I had a family reunion in Wisconsin over the holiday weekend. Seeing all of my family is always nice because they are all wonderful people, but it was very hard this time. My aunt and uncle are both dying of cancer. We had the reunion at their house because they are too sick to travel. My aunt doesn't know how long she has left and she is past the point of treatment. When we first got to their house, I went inside to see her. She immediately got a glass candle holder with a hummingbird that she gave me as her goodbye gift. She said she wanted everyone to have the thing she picked out for them so her daughter didn't have to mail them after she died. I wanted to cry. I still want to cry. I couldn't though because my children could not have been able to handle it. I went out to my van and sat alone until I could keep myself from crying. I went to find my mom to get a hug because I really needed one. Unfortionately, my aunt had done the same thing to her while I was at the van. She was at her car crying. I couldn't stay there and make her feel better because I couldn't handle it myself. I look at my aunt and remember my childhood. Anyone who knows me knows that I have very few memories of my childhood. My aunt is one of those few memories. I can remember her teaching me songs as I sat on the floor looking at her in awe. She was always so fun and played with us, sang with us, and loved us. A child remembers those things. I saw her sitting there on the couch with one leg (one taken to prolong her life) and it was too much. I had to help my children be ok around her so I couldn't let my feeling show too much. I spent the day talking with her as much as I could and spending time with the rest of my family. My uncle, who I remember as lively and fun, was small and shriveled. It was sad. He still had his normal sense of humor but it was obvious that he had given up. He says he does not want to live without his wife so he is not receiving any treatment for his cancer. His way of saying hello has become, "Welcome to the valley of death. Everyone who enters here dies." How could I respond to that? Especially after seeing my aunt and her giving me her goodbye gift?
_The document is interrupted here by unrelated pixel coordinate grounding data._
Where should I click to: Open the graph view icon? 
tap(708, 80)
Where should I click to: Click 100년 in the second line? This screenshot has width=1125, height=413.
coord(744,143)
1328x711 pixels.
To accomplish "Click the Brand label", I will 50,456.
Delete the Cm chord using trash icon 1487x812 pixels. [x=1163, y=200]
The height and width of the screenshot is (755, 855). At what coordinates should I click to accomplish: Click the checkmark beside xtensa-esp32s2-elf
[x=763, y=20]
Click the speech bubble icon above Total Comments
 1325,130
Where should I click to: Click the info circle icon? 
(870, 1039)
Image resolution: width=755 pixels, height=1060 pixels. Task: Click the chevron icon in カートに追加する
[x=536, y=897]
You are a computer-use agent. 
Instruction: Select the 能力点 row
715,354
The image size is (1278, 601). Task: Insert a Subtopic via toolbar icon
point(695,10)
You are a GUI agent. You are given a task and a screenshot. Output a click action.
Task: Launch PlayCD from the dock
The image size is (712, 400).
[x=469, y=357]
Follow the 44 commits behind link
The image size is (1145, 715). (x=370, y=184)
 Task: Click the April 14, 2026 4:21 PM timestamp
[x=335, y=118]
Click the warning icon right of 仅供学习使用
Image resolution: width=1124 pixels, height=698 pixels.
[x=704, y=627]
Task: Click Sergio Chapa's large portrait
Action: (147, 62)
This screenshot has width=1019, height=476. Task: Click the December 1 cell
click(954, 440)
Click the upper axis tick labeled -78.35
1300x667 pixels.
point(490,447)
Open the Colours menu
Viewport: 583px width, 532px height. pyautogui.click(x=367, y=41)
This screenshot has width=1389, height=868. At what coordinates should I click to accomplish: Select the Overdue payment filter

I was watching the fireworks with my husband and children and I started crying. No one knew of course. There was one firework that had the same colors as the hummingbird on the candle holder and I couldn't help it. The fourth of July is my favorite holiday, but how could I feel as I normally do when all that happened just two days before.

So I've been putting off this journal entry so I didn't have to say all this, but until I write it down, I won't be able to move on. Hopefully it will no longer consume my thoughts.
June 29, 2011 at 11:06pm
June 29, 2011 at 11:06pm
Journal entry done for class
I finished posting my journal entry for class. I'm not exactly sure that it is what she is expecting. I am sure that it is over two hundred words though. That really isn't hard to do. I have class again tomorrow and I get another journal entry to do. I have to do a presentation in four weeks on language and writing. That ought to be fun since there are only two of us in the group. ought. that's kind of a weird word isn't it. It starts with an o but when a letter is put in front of it it becomes an a as in taught and caught. I guess fought is still with an o but it still pronounced the same.

We had the last day of VBS tonight. It was cute. I was with the 4-6 year olds. They are adorable but have to use the bathroom a lot. That is difficult when there are 43 of them. At the end of the night is Lets Make a Deal. The kids always trade the treat for what's in the box. Then all the other kids chant "WE WANT THE FROG, WE WANT THE FROG, WE WANT THE FROG" I love it. It's deafening but wonderful.

I loved my calculus class last night. I only got one problem for homework which was a bummer, but I always look forward to that class. Tomorrow I have my science class. I dreading it. I can't stand science. Ok, I can stand it, but it is my least favorite.
June 28, 2011 at 4:44pm
June 28, 2011 at 4:44pm
First day of summer quarter
I just finished my first class of the summer quarter. Language and Culture. It is with a professor I have never had before, and even though I am usually scared to death by that fact, I think that this class is going to be ok. I did not initially sign up for this class, but was put here when they cancelled the class I wanted to take. I am not complaining though because I had to take the class eventually. I does not seem to be what I expected, but rather it is how spoken language and body language is shaped and influenced by culture. It doesn't sound as boring as I expected. I created a new journal for my required journal entries for the class. I am hoping that it will encourage me, or at least give me more opportunity, to write in here each day.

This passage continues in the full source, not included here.